If you found this update informative, we encourage you to reach out to us or your regular Sidley contact to discuss these and other novel conclusions from our study.

This post is subject to the disclaimer specified here.


[1] Data include 76 board representation campaigns (45 pre-UPC (31 went to a vote) and 31 post-UPC (25 went to a vote)) at annual meetings between January 1, 2018 and August 31, 2025 for companies included in the Russell 3000 index at the time of the campaign where at least one of ISS or Glass Lewis issued recommendations.  We exclude gadfly nominations, contests where no dissidents were opposed by a management nominee at the time of the vote, contests where the dissident did not file a contested proxy statement, and one split board contest.  Data on votes include one campaign where the dissident nominations were not presented for a vote, but the company reported what the vote outcomes would have been.  Data were collected from FactSet, ISS Voting Analytics, Diligent, and SEC filings.

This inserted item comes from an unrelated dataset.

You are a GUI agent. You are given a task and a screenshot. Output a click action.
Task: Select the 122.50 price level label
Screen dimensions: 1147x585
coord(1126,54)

[2] Support is calculated as votes “for” a nominee as a percentage of the aggregate of “for,” “against,” and “abstain” votes on the say-on-pay proposal (or auditor ratification, if none) at the meeting, which equates to the total instructed votes at the meeting.

[3] Gap is calculated as the difference in support (see prior footnote) between the nominee who is elected with the least support and the nominee who receives the most support without being elected.

[4] This finding corroborates Professor Hirst’s research that pre-UPC “distorted outcomes” disadvantaged management more often than dissidents, which he concluded could mean that universal proxy cards would favor management in election outcomes.  Scott Hirst, Universal Proxies, 35 Yale J. on Reg. 2 (2018).